Суббота, 4 мая.
Я опять переменила методу, я решилась говорить с Машей, меня к тому побудили два обстоятельства, — но о них после.
Мне самой очень плохо, очень невыгодно, Маша расплакалась, Лизавета Яковлевна[1] спросила о чем, потом они часа два сидели вдвоем, и теперь Маша вышла бледная, закутанная и не смотрит на меня. Ничего, может быть, хоть одно зернышко да попало куда следует.
Долго опять буду молчать, а там опять поговорю.
Трудно, трудно! Один исход, по чистой совести, и есть, да на него силы нет.
Вечером.
Маша говорила со мной, она не дуется, мы говорили о «Что делать». Аля у нас. Аля едет за границу и зовет меня с собой.
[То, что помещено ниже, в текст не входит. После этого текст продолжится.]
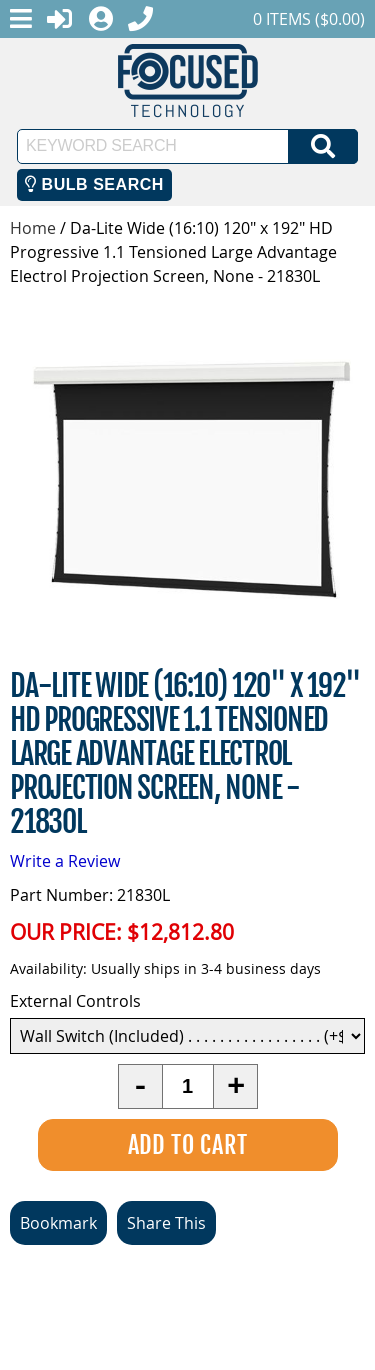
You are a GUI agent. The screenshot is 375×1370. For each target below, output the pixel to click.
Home (33, 228)
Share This (166, 1223)
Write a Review (65, 861)
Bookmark (58, 1223)
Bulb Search (94, 184)
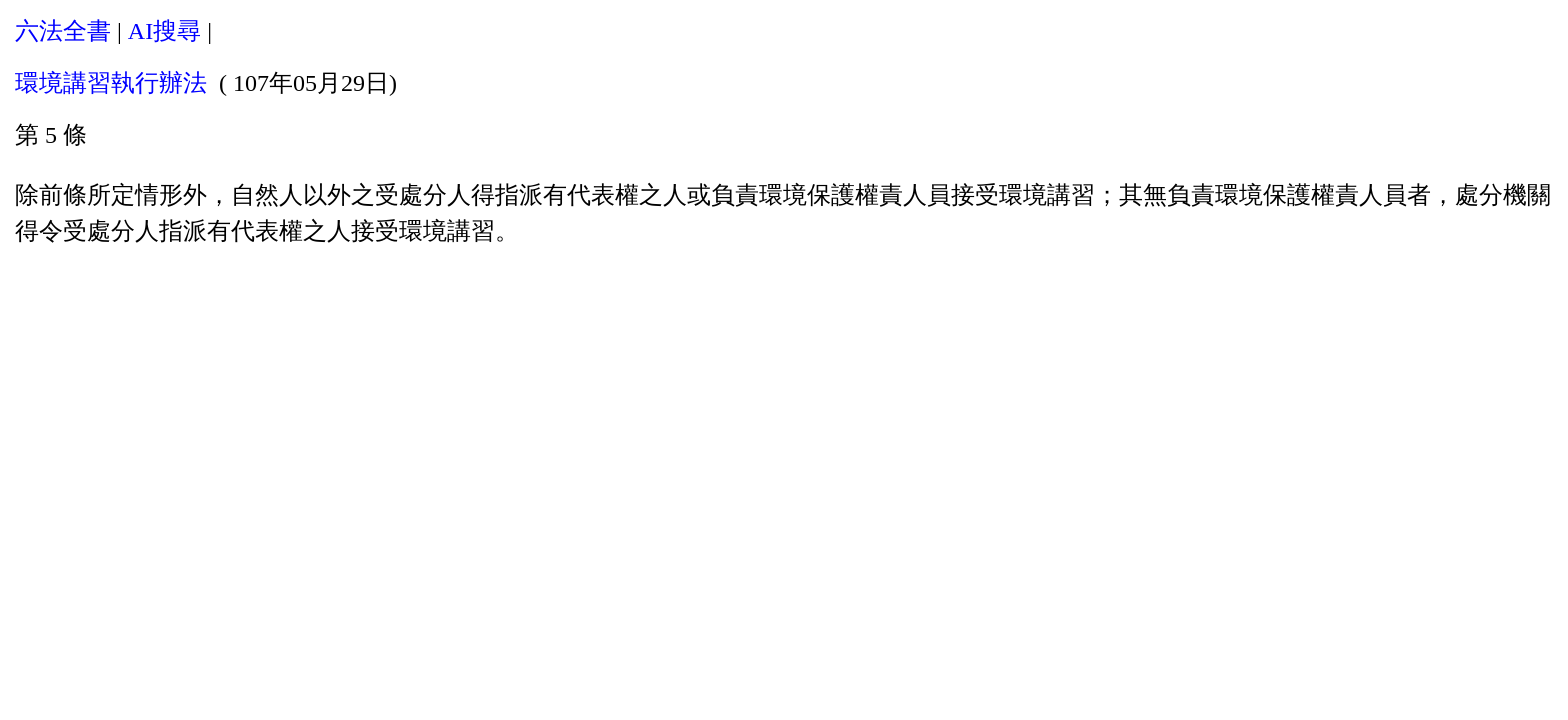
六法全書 (63, 31)
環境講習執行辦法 (111, 83)
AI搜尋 (164, 31)
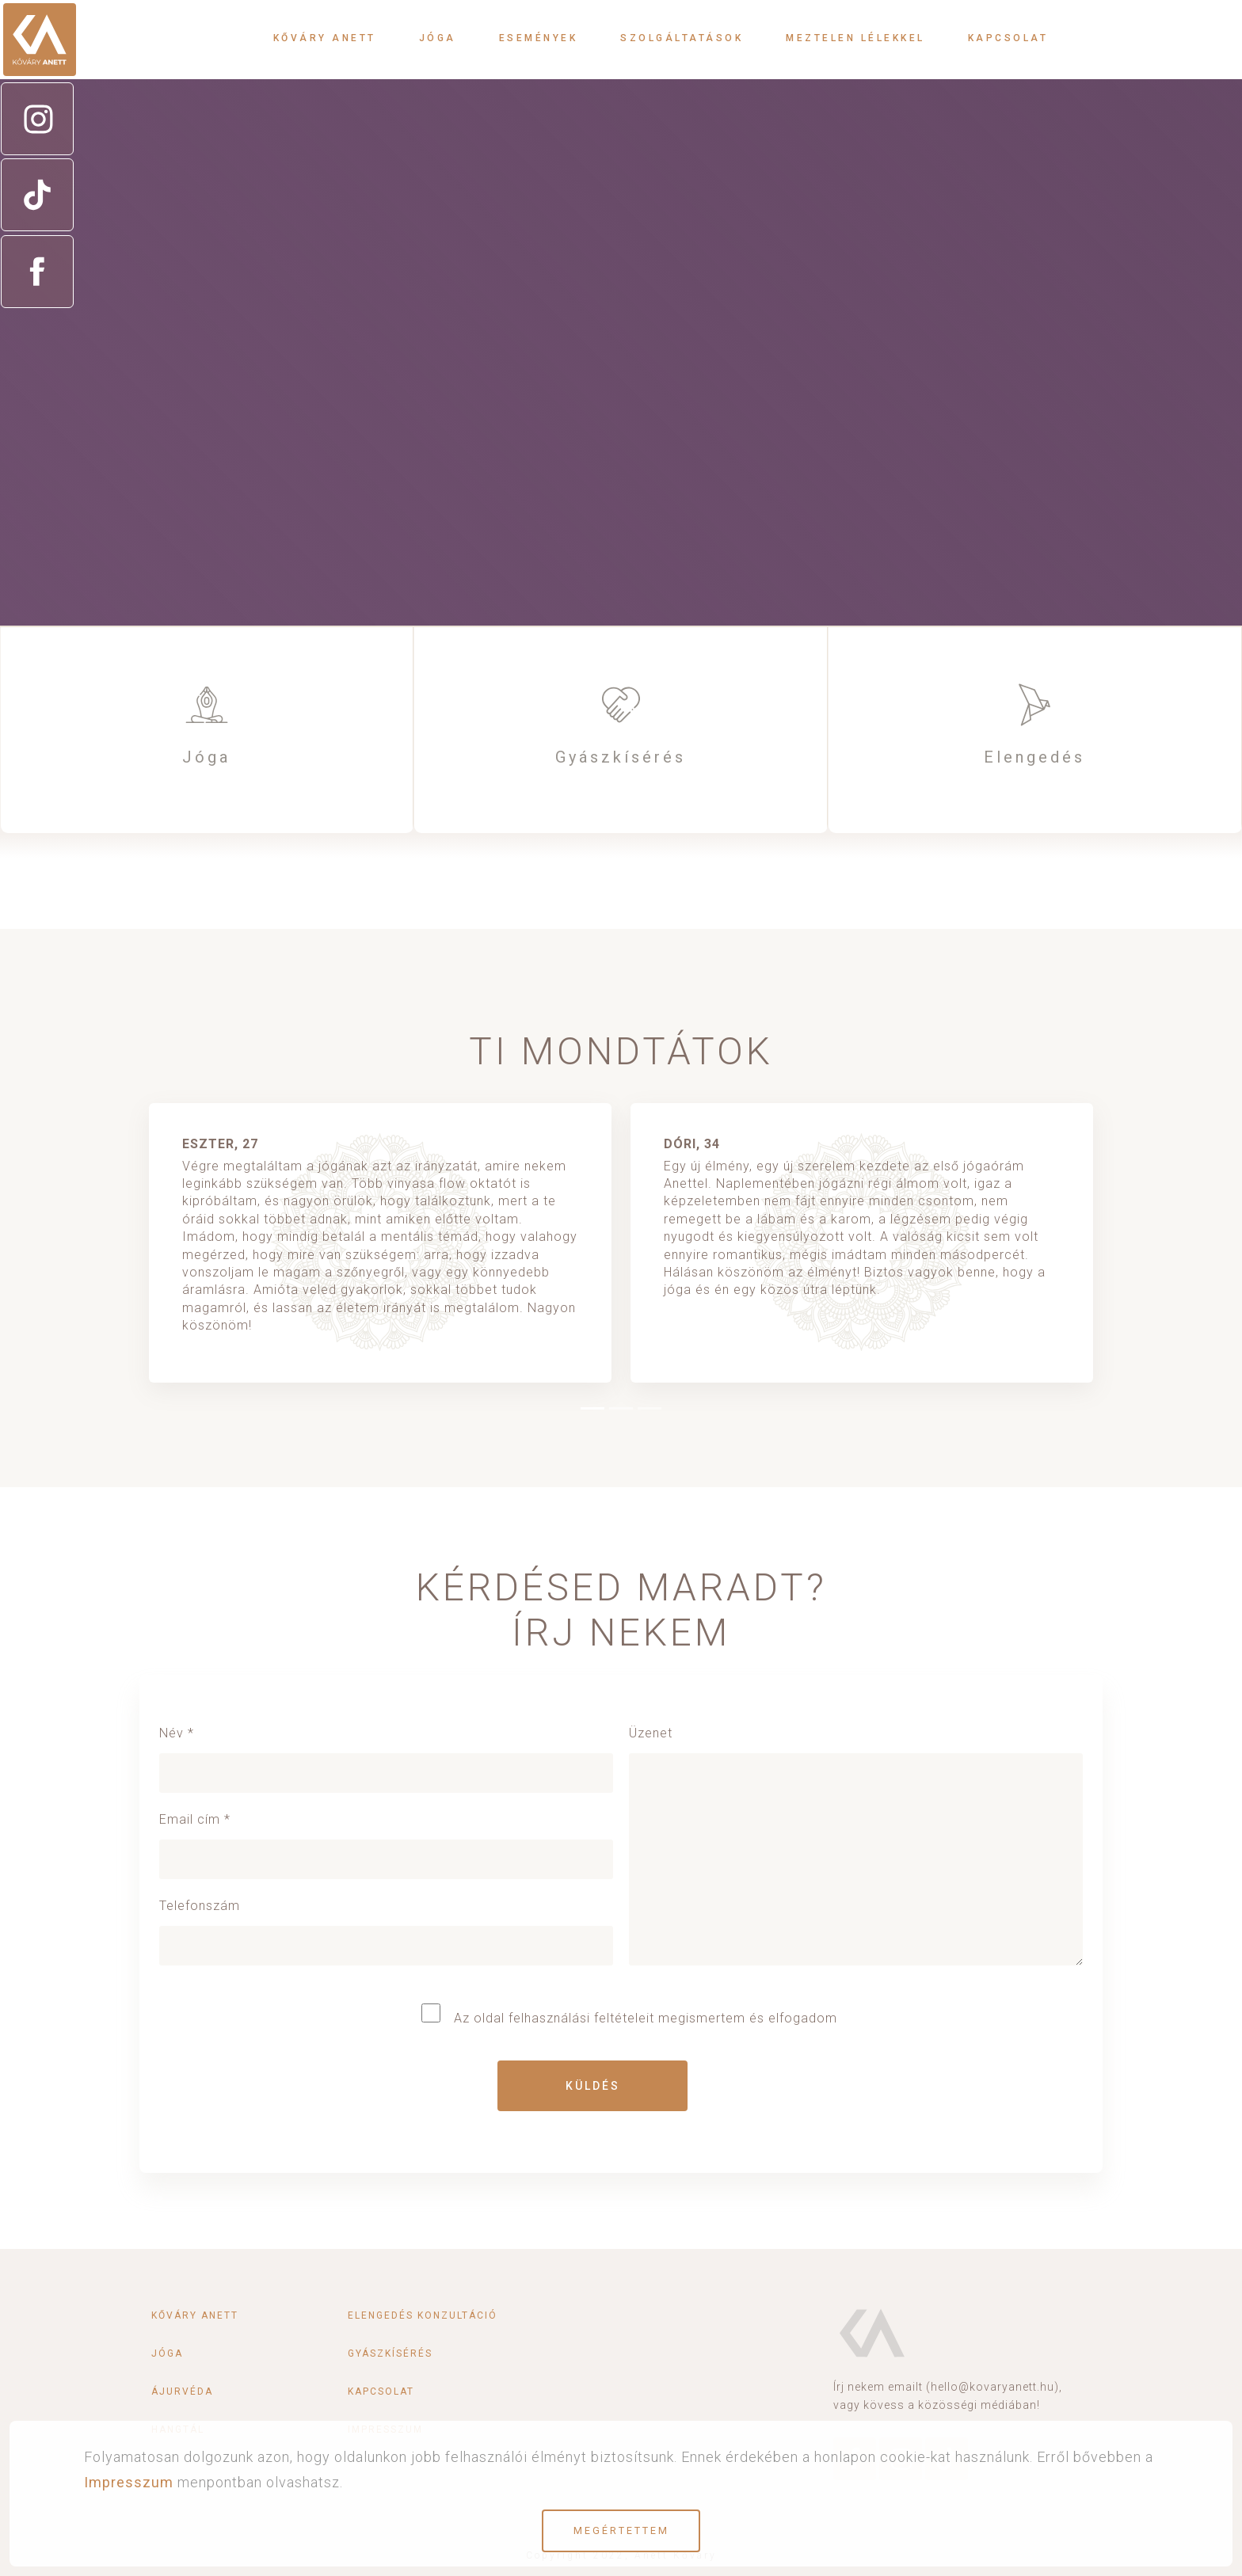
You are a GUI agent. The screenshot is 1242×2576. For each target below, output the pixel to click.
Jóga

Андрюша заставляет настаивать на том, чтобы ехать, и сам настаивает.
Мама тревожилась, как отпустить Алю одного, согласилась отпустить с ним меня, но как дошло дело до серьезного и папа согласился, она не соглашается.
Я тоже, как она, сначала заинтересовалась, а как папа согласился и все препятствия отстранились, — меня страх взял.
К тому же Андрюша одной фразой отнял у меня охоту.
Вообще он умеет говорить мне фразы, как волшебным запрещением останавливающие меня.
Он сказал: «Поезжай, Лелька, это тебе будет полезно, это тебе нужно!».
Как только заговорил он о моей пользе, кончено! Вся охота пропала. Точно так осенью было решено, что Лизавета Яковлевна уйдет Я не препятствовала. Вдруг Андрюша говорит:
«Вот и прекрасно будет, она уйдет, дети опять воротятся к тебе, ты будешь опять иметь на них влияние».
С этой минуты я стала препятствовать.
И воспрепятствовала я до того, что теперь совесть грызет при мысли о детях!
Что оскорбления, наделанные ею мне, — я их могу забыть, я их забыла; но дети, которым на моих глазах наносили вред, — этого забыть не могу, не должна.
Вот одна из причин, побудивших меня говорить с Машей: ей сватают жениха. Вся эта история мне очень не по сердцу, мне так грустно, точно Машу продают. Но мама говорит: «все судьба, и попробовать можно».
Я обращаюсь к Андрюше, он отвечает: «родители правы совершенно так поступать».
Меня все это не убеждает и не утешает.